Exercise data Start Marker
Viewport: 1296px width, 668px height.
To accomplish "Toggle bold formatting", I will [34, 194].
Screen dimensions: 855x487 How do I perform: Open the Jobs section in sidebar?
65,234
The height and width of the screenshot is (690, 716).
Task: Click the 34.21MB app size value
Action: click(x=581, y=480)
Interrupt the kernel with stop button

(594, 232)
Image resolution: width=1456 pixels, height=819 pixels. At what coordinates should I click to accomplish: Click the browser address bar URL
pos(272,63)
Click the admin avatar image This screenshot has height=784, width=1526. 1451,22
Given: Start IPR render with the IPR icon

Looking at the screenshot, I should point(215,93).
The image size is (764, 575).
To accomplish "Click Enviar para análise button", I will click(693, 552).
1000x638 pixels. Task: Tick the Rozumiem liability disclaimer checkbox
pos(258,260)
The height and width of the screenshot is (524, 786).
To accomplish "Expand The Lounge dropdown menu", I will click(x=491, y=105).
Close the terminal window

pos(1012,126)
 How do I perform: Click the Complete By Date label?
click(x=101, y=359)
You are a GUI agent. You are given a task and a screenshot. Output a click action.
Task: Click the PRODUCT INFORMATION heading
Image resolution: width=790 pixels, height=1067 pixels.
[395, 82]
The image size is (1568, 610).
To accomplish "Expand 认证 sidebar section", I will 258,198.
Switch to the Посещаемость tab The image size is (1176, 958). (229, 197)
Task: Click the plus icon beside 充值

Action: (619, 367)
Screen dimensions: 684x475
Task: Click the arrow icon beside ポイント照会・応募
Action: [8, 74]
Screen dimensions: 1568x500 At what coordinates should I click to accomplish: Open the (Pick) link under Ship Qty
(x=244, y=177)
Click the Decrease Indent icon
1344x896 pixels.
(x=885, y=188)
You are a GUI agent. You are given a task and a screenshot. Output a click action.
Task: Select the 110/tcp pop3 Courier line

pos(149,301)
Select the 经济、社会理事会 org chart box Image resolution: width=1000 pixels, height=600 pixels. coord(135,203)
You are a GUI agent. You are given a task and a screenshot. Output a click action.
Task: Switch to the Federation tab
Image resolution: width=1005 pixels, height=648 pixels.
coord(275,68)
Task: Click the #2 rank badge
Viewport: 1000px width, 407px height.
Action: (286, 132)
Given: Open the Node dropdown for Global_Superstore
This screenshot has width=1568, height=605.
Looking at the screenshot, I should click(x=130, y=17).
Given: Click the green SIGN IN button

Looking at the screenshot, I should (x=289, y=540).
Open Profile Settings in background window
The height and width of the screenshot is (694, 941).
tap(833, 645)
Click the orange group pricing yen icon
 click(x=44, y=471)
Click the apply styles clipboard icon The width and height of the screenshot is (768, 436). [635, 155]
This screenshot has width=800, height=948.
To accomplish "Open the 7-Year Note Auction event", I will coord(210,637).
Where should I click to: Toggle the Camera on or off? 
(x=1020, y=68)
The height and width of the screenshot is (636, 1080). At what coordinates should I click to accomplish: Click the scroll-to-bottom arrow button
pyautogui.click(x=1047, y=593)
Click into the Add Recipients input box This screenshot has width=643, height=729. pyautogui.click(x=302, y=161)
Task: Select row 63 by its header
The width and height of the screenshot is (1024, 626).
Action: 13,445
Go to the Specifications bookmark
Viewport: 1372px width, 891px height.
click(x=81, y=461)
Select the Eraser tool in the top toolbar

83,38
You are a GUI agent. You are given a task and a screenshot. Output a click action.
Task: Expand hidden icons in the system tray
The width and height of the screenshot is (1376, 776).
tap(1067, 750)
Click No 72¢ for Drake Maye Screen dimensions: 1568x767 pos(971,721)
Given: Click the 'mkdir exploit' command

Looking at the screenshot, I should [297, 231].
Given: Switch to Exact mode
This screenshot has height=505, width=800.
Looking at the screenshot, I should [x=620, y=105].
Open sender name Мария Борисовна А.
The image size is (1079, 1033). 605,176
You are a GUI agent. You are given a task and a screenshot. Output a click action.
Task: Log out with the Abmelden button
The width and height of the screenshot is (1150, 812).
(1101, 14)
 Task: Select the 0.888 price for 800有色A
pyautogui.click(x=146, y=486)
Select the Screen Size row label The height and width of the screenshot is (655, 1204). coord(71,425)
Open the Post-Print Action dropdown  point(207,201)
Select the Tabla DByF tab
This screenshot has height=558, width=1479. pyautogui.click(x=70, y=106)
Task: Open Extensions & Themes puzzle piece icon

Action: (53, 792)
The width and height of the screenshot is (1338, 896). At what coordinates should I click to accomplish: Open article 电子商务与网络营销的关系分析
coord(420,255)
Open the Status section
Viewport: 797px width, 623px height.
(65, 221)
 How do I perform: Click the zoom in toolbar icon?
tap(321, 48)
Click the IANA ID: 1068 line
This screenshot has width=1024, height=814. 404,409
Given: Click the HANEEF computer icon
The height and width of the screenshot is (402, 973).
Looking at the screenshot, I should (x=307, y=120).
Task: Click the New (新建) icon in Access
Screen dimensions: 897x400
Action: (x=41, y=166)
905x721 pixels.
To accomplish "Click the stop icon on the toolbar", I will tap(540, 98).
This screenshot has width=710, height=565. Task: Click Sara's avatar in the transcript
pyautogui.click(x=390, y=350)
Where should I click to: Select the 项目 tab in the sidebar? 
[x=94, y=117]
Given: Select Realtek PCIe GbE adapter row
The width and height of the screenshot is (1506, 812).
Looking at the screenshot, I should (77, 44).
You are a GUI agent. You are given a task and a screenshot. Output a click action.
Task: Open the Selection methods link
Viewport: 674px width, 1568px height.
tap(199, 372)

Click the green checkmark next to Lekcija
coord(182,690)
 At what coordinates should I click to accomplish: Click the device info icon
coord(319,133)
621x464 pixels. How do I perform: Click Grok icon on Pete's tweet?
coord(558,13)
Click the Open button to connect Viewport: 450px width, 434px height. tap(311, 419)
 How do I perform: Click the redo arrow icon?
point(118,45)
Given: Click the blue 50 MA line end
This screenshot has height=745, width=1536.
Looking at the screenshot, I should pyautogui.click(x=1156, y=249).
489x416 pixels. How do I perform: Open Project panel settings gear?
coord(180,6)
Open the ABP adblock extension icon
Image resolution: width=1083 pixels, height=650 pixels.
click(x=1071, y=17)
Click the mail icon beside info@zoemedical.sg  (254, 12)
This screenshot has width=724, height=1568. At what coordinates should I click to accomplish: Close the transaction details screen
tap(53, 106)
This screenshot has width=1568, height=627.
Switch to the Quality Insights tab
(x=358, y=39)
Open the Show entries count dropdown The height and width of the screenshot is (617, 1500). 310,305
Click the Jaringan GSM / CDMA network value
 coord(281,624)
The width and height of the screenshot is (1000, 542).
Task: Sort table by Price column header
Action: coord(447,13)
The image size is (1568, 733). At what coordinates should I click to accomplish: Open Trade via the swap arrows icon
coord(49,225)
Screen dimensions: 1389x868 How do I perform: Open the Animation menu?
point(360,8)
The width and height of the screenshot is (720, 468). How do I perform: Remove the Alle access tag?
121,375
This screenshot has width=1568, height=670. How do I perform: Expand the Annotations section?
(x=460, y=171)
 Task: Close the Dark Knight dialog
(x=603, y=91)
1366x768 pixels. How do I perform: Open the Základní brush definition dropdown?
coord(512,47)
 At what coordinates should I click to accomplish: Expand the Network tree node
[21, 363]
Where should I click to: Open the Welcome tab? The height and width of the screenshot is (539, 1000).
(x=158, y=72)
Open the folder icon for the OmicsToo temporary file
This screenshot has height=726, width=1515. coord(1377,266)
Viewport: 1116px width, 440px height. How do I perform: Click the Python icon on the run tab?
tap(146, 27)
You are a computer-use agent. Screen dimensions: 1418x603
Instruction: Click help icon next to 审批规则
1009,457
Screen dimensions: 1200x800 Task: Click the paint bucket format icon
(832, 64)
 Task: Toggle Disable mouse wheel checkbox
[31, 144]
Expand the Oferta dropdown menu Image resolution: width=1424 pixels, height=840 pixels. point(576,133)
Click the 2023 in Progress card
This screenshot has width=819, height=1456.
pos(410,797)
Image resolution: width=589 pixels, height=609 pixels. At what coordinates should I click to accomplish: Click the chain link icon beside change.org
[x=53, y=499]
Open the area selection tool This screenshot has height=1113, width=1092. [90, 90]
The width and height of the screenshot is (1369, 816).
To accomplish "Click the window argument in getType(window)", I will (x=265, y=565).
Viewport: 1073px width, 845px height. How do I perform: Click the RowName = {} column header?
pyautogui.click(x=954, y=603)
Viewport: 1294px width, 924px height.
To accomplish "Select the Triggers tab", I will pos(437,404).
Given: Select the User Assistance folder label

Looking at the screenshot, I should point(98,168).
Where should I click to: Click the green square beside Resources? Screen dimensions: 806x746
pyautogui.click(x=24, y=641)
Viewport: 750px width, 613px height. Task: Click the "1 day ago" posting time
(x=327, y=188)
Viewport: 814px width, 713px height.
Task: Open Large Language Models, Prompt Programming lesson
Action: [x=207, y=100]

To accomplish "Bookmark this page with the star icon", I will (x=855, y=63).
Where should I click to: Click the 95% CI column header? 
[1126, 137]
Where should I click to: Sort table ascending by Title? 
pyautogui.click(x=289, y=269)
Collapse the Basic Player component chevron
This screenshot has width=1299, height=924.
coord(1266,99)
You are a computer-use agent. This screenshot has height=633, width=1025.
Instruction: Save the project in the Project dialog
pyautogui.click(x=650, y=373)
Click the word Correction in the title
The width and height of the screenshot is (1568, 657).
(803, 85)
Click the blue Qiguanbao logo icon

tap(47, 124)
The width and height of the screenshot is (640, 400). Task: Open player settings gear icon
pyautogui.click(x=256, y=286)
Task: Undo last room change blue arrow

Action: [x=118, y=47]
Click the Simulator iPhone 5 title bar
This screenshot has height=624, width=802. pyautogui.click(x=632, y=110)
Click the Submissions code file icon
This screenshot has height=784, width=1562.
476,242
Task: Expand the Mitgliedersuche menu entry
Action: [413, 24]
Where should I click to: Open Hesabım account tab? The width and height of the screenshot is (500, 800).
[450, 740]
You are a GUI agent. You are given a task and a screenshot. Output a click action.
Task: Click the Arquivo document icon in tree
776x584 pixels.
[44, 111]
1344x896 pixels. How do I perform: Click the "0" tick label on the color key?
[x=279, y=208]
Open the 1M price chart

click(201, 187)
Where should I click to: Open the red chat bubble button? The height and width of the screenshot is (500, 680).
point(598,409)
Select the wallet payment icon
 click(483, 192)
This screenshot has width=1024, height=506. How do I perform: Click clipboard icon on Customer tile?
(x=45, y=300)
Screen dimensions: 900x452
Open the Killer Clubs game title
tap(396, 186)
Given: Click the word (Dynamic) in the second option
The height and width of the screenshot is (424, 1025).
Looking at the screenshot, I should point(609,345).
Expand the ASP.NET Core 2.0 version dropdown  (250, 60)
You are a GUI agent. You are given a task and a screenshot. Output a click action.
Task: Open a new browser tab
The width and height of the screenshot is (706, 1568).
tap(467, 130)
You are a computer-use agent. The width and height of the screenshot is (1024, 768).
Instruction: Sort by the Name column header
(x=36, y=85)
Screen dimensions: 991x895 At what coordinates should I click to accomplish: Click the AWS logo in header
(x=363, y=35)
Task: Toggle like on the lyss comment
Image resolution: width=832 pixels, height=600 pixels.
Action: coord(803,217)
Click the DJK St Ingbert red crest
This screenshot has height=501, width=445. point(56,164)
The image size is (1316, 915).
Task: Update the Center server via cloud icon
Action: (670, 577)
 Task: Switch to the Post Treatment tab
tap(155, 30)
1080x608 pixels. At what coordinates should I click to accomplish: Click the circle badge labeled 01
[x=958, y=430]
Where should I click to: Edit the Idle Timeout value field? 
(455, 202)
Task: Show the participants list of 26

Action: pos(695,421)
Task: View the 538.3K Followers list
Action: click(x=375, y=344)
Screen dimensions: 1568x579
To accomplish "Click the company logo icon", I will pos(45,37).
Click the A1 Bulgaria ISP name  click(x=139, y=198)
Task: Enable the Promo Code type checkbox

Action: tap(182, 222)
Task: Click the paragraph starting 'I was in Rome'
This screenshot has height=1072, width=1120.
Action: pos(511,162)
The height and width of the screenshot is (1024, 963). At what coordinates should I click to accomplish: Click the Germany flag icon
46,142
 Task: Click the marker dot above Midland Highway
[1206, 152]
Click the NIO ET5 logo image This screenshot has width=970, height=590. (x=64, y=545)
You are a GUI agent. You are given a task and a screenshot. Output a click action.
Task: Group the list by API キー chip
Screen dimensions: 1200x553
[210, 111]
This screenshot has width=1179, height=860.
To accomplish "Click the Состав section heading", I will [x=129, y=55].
Exercise data End Marker
Identify the lines of the data that contain the word "computer". Copy each of them.

Given: Click the HANEEF computer icon
You are a computer-use agent. Screen dimensions: 1418x603
You are a computer-use agent. This screenshot has height=633, width=1025.
You are a computer-use agent. The width and height of the screenshot is (1024, 768).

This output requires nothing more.